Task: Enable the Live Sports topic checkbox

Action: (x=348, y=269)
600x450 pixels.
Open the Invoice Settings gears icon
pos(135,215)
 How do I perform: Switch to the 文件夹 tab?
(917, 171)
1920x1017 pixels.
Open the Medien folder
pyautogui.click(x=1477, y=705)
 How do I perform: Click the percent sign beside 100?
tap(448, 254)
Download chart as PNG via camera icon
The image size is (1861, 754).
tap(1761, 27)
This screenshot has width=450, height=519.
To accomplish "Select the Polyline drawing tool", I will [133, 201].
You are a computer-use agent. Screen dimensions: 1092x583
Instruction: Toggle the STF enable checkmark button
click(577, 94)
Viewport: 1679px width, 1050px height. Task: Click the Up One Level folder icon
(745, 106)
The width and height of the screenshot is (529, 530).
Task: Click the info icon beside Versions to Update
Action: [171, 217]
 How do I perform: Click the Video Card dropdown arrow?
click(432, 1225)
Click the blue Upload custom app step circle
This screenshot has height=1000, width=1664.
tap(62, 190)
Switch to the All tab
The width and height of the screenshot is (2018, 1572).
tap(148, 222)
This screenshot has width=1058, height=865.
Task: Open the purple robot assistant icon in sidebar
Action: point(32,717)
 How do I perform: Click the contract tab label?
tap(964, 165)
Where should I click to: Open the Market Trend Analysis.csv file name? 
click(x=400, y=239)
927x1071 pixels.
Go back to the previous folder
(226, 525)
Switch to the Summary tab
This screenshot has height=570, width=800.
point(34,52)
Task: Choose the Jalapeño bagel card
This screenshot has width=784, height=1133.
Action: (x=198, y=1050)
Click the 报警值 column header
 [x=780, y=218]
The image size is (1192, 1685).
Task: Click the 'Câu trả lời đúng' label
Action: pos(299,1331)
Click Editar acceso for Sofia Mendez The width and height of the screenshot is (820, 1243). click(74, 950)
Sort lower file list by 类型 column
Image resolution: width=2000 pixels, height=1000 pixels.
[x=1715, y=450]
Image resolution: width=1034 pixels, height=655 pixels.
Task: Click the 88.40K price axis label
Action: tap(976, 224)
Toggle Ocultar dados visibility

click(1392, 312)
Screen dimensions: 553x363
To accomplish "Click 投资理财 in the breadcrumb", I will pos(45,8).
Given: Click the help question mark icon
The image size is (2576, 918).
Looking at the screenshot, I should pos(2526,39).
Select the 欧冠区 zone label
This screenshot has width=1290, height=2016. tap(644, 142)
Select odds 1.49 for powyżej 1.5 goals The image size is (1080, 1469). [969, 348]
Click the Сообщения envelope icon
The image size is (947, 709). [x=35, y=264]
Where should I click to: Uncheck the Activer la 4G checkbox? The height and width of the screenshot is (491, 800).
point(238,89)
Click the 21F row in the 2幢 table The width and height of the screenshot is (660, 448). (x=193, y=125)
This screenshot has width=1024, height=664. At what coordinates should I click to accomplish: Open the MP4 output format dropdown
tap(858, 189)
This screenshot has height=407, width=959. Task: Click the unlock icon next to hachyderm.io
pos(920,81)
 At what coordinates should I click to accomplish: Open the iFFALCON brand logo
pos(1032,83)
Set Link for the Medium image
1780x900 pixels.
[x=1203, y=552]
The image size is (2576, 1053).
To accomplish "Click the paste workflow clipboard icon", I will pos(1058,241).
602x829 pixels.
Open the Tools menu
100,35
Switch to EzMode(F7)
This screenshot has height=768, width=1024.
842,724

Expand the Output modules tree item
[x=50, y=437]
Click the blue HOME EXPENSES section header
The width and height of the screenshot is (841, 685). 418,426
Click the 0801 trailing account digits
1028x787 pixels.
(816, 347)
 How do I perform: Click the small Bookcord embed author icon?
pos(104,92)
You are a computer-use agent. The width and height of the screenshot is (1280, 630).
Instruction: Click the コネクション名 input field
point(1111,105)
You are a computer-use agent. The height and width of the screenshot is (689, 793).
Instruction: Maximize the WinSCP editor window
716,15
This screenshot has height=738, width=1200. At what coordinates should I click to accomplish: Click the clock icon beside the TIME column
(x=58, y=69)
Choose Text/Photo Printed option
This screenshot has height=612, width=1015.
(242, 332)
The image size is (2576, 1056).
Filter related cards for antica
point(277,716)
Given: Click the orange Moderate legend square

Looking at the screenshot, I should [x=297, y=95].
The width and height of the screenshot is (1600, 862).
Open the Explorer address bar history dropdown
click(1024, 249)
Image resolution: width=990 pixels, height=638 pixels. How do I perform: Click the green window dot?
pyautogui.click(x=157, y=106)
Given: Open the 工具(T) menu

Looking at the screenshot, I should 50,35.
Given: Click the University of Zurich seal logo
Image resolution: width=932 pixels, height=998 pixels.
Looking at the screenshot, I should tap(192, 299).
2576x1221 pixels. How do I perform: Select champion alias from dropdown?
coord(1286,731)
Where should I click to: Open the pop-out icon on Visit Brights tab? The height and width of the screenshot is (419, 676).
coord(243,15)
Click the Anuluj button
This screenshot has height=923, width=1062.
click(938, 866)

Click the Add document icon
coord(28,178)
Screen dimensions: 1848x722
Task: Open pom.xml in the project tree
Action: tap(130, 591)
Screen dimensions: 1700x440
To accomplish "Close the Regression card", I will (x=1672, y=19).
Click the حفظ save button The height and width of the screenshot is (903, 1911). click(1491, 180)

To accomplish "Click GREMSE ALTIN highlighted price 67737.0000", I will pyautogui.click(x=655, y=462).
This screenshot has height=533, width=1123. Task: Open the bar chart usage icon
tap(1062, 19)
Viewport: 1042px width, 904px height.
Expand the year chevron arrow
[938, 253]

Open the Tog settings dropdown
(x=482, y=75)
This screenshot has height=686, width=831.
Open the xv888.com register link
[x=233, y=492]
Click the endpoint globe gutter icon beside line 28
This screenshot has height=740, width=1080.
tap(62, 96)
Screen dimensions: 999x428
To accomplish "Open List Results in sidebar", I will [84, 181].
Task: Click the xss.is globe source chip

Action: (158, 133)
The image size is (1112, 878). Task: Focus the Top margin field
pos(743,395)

→ **WORK REQUEST**
Lines of the data above that include the string "will" must each be copied.

→ **RESPONSE TO THIS TASK**
To accomplish "Select the Polyline drawing tool", I will [133, 201].
To accomplish "Click 投资理财 in the breadcrumb", I will pos(45,8).
To accomplish "Click the paste workflow clipboard icon", I will pos(1058,241).
To accomplish "Close the Regression card", I will (x=1672, y=19).
To accomplish "Click GREMSE ALTIN highlighted price 67737.0000", I will pyautogui.click(x=655, y=462).
To accomplish "Open List Results in sidebar", I will [84, 181].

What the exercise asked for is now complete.